There are apparently two steppings of the 10th generation Intel Core i5 desktop processor in circulation, and the two have major physical differences, even if their specifications are identical per SKU. These are Q0 and G1. The Q0 stepping of the 10th gen Core i5 is based on the 10-core variant of „Comet Lake-S” silicon, the 200-odd mm² die, which comes with Intel’s die-thinning innovation, and more importantly, soldered thermal interface material (STIM). For these chips, four cores on the 10-core die are disabled by Intel to carve out the 6-core/12-thread Core i5 SKU. The G1 stepping, on the other hand, is based on the 6-core variant of „Comet Lake-S,” which is similar in design to the 6-core „Coffee Lake” die. The G1-stepping chips lack STIM, and use a thermal paste.

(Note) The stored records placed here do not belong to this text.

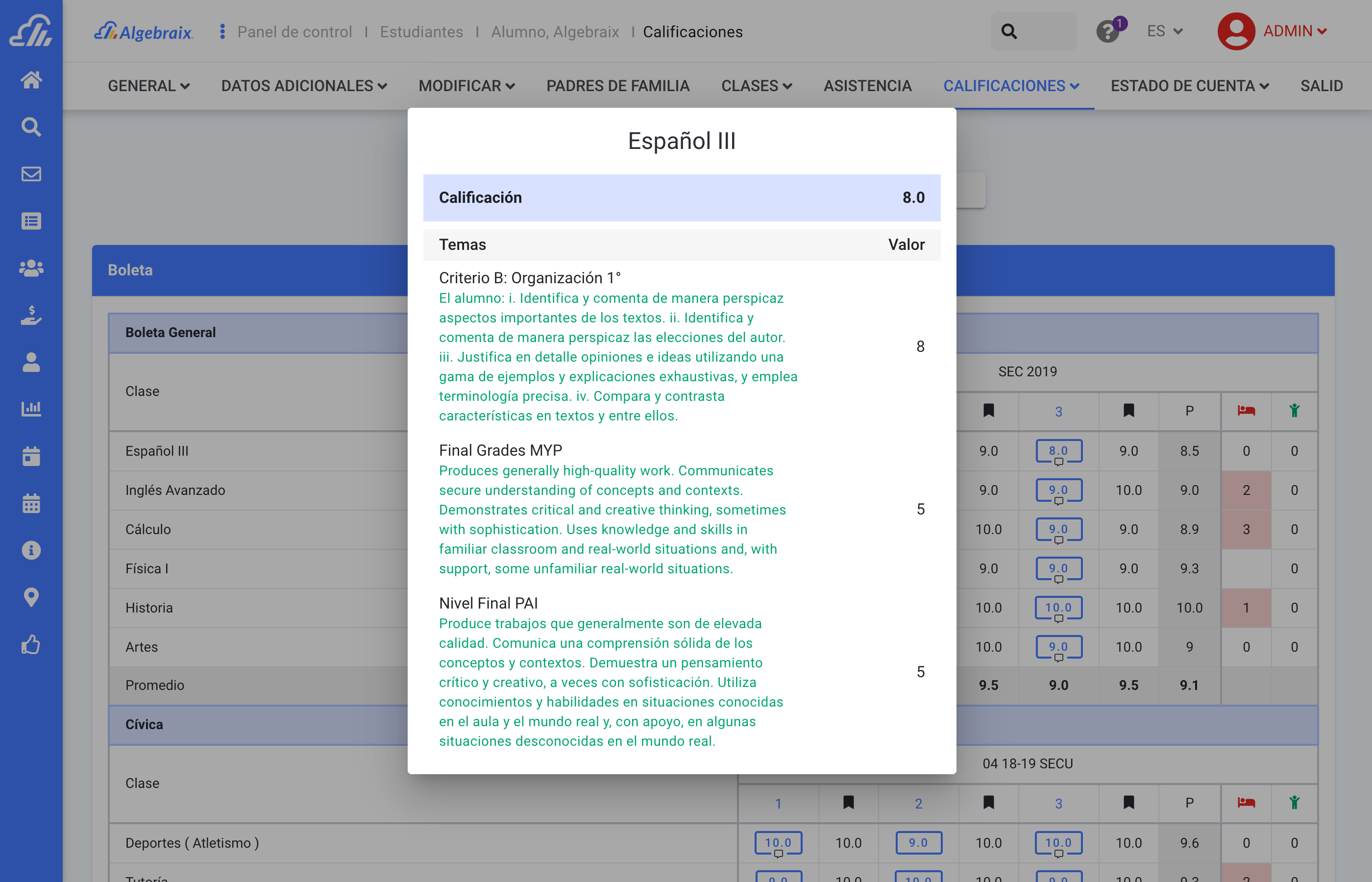Open the bar chart reports icon
Viewport: 1372px width, 882px height.
[31, 409]
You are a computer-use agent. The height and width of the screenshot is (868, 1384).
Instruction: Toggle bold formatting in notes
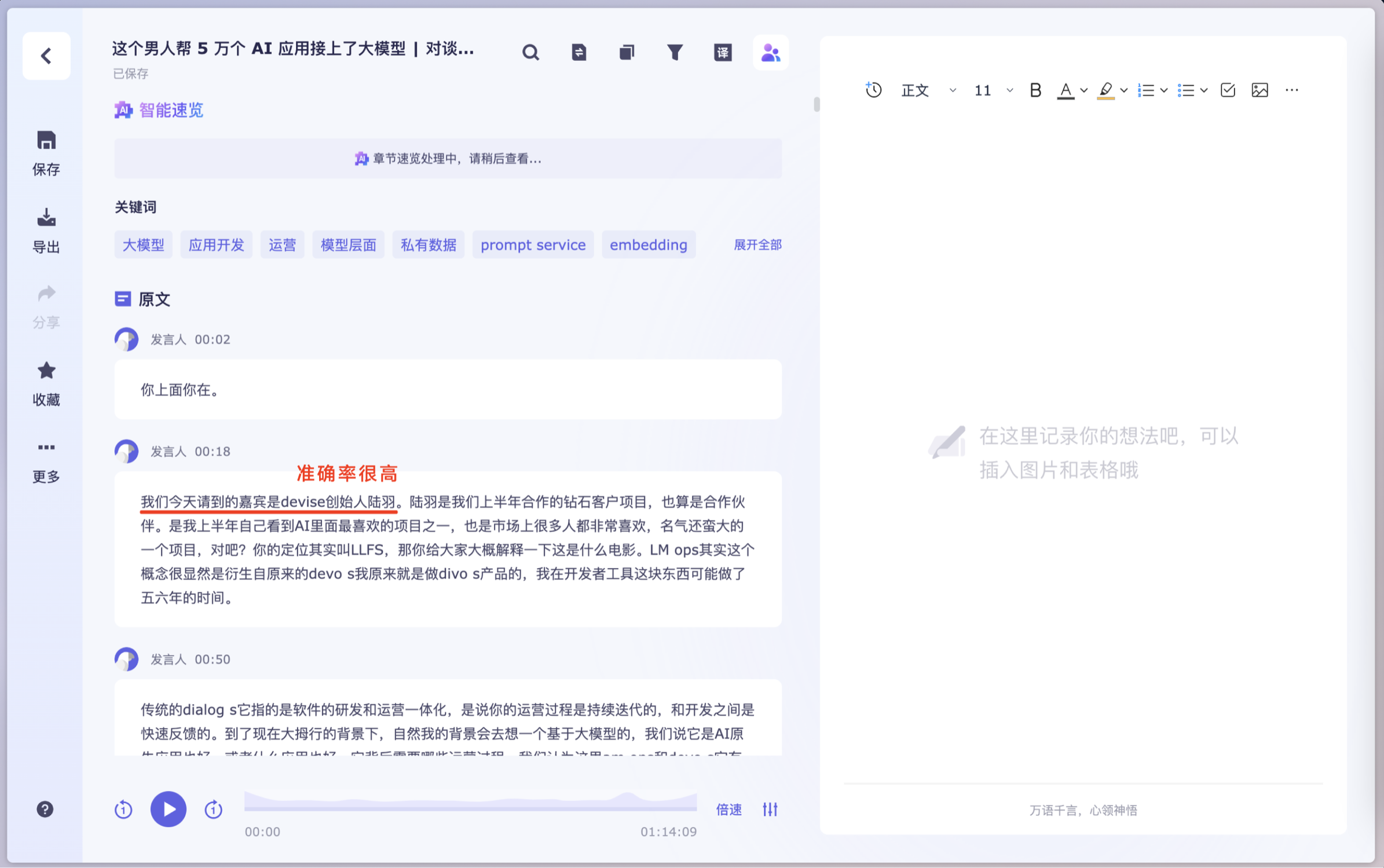click(x=1035, y=90)
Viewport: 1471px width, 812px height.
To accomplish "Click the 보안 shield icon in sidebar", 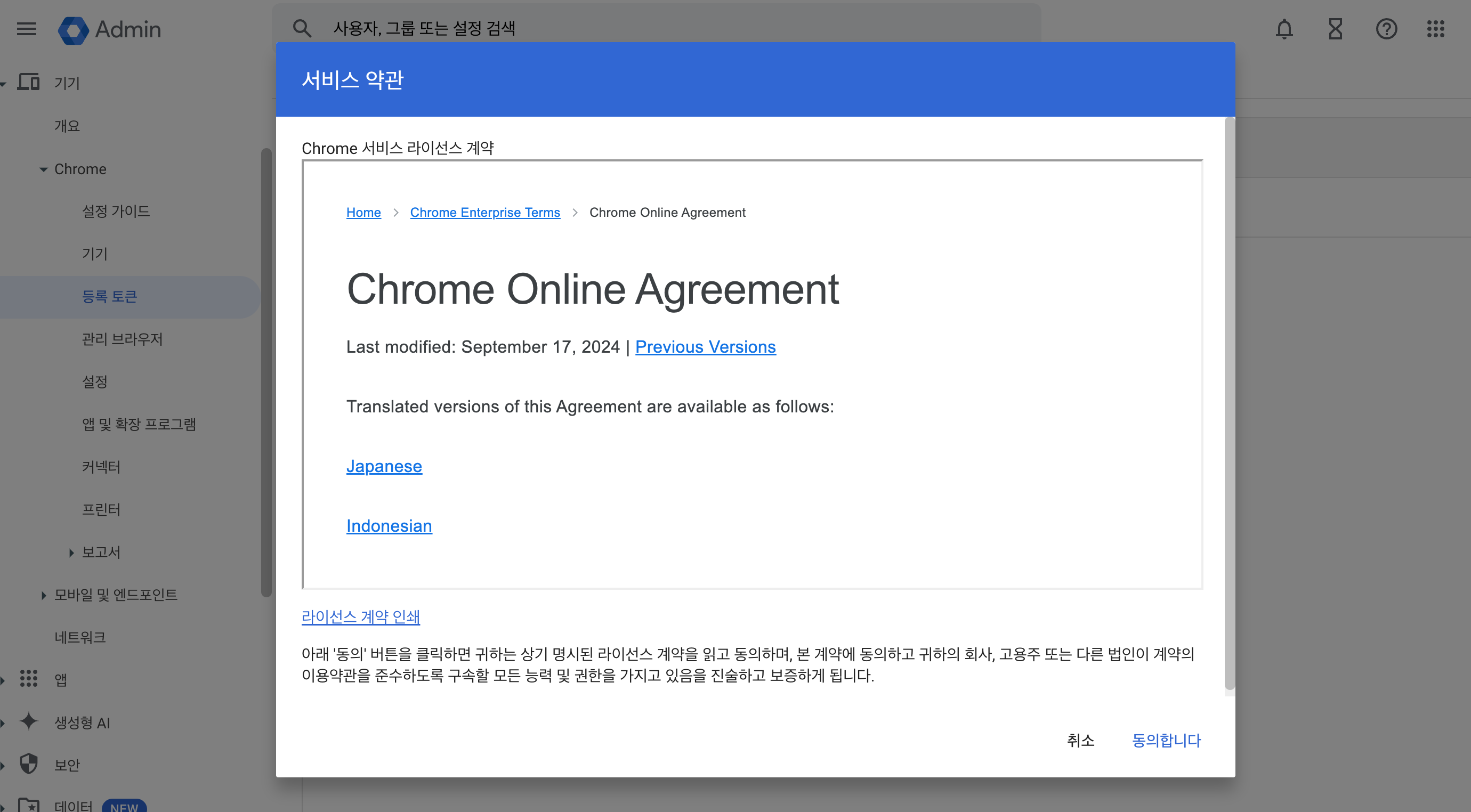I will tap(29, 764).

What’s more, Q0 and G1 steppings have different SPEC codes. For the Core i5-10400F, the Q0 stepping variant’s SPEC code is „SRH79” and the G1 stepping variant’s code is „SRH3D.” The underside of the processor’s package looks different between the two steppings (pictured below). You won’t be able to tell the underside of the package through the little window in your processor’s retail package, but the SPEC code is printed on the IHS. There’s no geographic marker as to which stepping is found in what particular market. Both steppings appear to be distributed uniformly, wherever available. Since Intel is using this stepping-level differentiation only among non-K SKUs, we don’t expect the two to have any different performance, but possibly different thermals.